We are seeking an experienced CQV Engineer to support the commissioning, qualification, and validation of GMP systems in a regulated manufacturing environment. The ideal candidate will have hands-on experience with manufacturing processes, aseptic fill/finish operations, compressed air systems, and a thorough understanding of FDA regulatory requirements (cGMP, 21 CFR Part 11).
Key Responsibilities:
- Lead end-to-end Commissioning, Qualification, and Validation (CQV) activities for equipment and utility systems, ensuring compliance with site procedures, cGMP principles, and regulatory expectations.
- Provide expertise in VP, URS, system classification, and risk-based validation strategies to define appropriate qualification pathways for new and existing systems.
- Responsible for the qualification of systems such as pumps, batching tanks, transfer panels, HMIs, boiler, feedwater tank, compressed air, and computerized systems etc., ensuring traceability from design through to PQ.
- Execute and support Performance Qualification for processes such as computer system validation, bulk hold time validation, and cleaning/changeover activities.
- Develop and review technical documentation, including URS, risk assessments, validation protocols (IQ/OQ/PQ), summary reports, and the Equipment & Utility Validation Master Plan (VMP).
- Facilitate and contribute to FMEA risk assessments, worst-case product grouping evaluations, and cleaning validation strategies as part of the overall lifecycle approach.
- Deliver training and mentoring to the client employees on equipment validation, lifecycle concepts, risk-based validation, and documentation best practices.
- Ensure alignment with project timelines by coordinating validation deliverables across functions (QA, Engineering, Operations, compounding), while maintaining validation traceability and audit readiness.
Requirements
- Bachelor’s degree in Engineering (Mechanical, Chemical, Biomedical, or related discipline).
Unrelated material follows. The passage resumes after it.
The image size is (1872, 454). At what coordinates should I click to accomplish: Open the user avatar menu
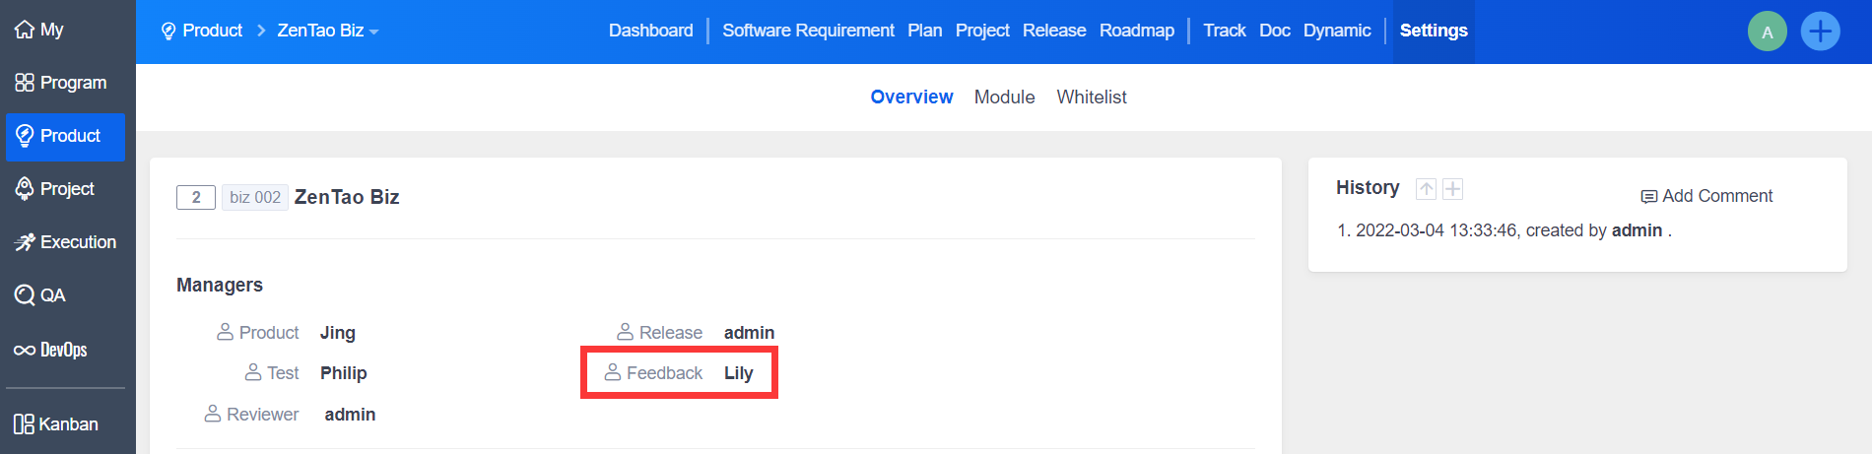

- 8-10 years of CQV experience in the pharmaceutical, biotech, or medical device industry.
- Strong knowledge of GMP environments, FDA regulations.
- Hands-on experience with:
- Aseptic manufacturing and filling lines
- Compressed air systems (ISO 8573-1 standards)
- Cleanroom environments and clean utility systems
- Proficient in validation documentation and electronic quality systems.
- Excellent communication, organization, and technical writing skills.
- Ability to manage multiple priorities and work both independently and within a team.
Preferred Qualifications:
- Experience with project-based environments (facility expansions).
- Familiarity with validation lifecycle approaches and computerized system validation (CSV).
- Lean/ Six Sigma certification is a plus.
Benefits
What We Offer:
- Competitive Compensation: Attractive salary and comprehensive benefits package for full-time and part-time employees, including health, dental, vision, and life insurance, a 401(k) plan with employer match, a generous paid time off policy, and additional perks. Compensation is commensurate with professional experience.
- Career Development: Opportunities for professional growth and advancement within a supportive and innovative environment.
- Work-Life Balance: Flexible work arrangements and a commitment to maintaining a healthy work-life balance.
Eliquent Life Sciences is proud to be an Equal Opportunity Employer, committed to employee diversity.